◆ Work task
Leave the pictures out. Return all other data exactly.

(Collected data)
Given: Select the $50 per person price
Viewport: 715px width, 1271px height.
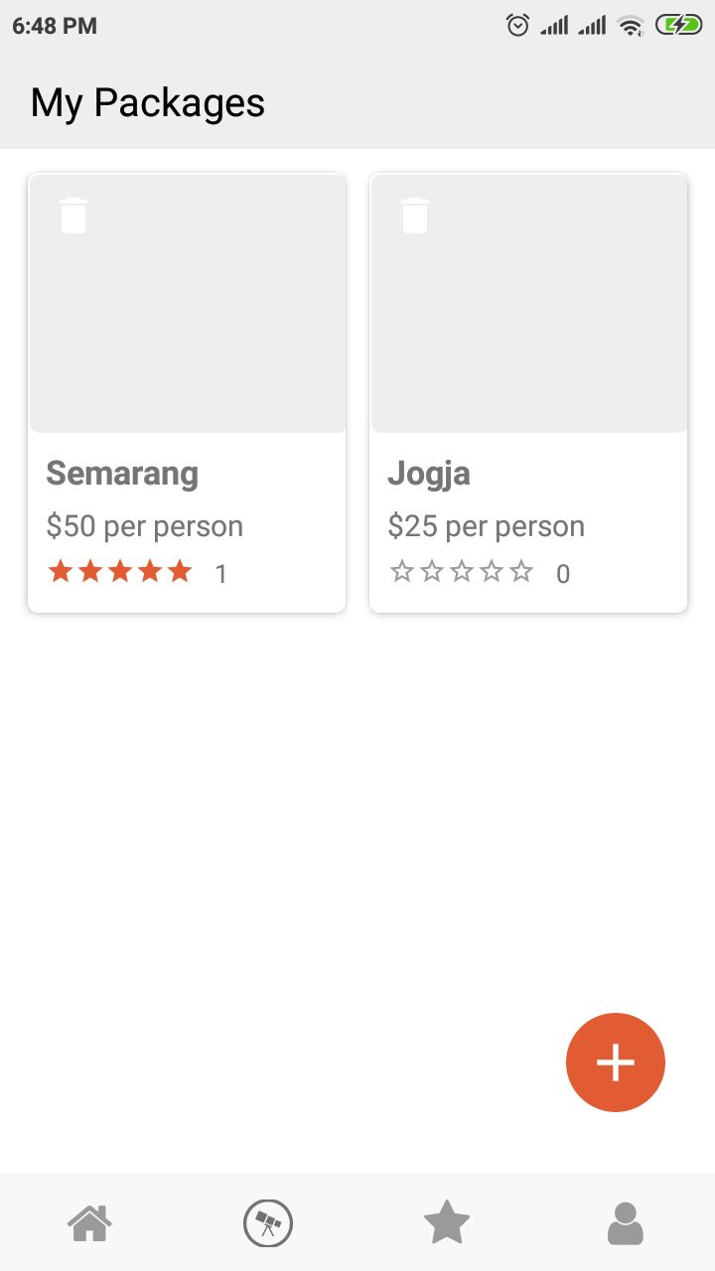Looking at the screenshot, I should (x=145, y=526).
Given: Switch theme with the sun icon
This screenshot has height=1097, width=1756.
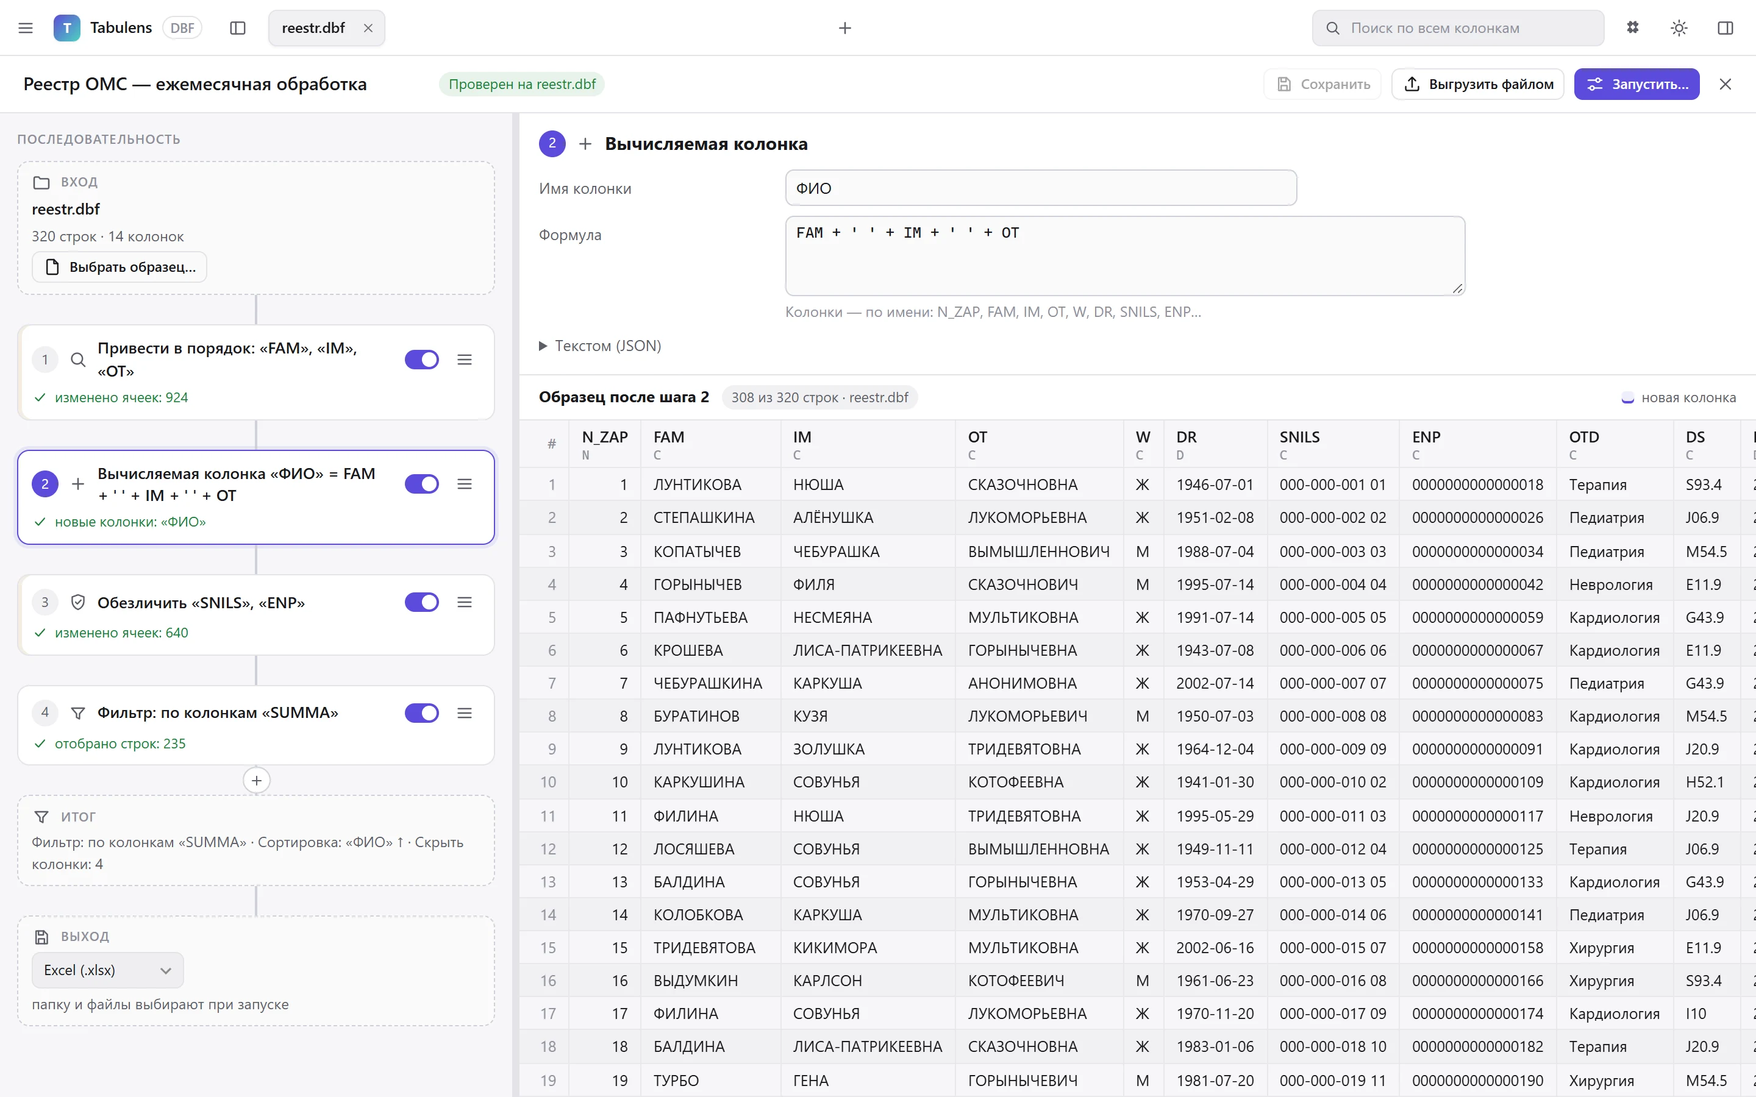Looking at the screenshot, I should pos(1678,28).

◆ Task response
Given: Select the $50 per person price
Viewport: 715px width, 1271px height.
Looking at the screenshot, I should (x=145, y=526).
Given: Switch theme with the sun icon
This screenshot has height=1097, width=1756.
Looking at the screenshot, I should pos(1678,28).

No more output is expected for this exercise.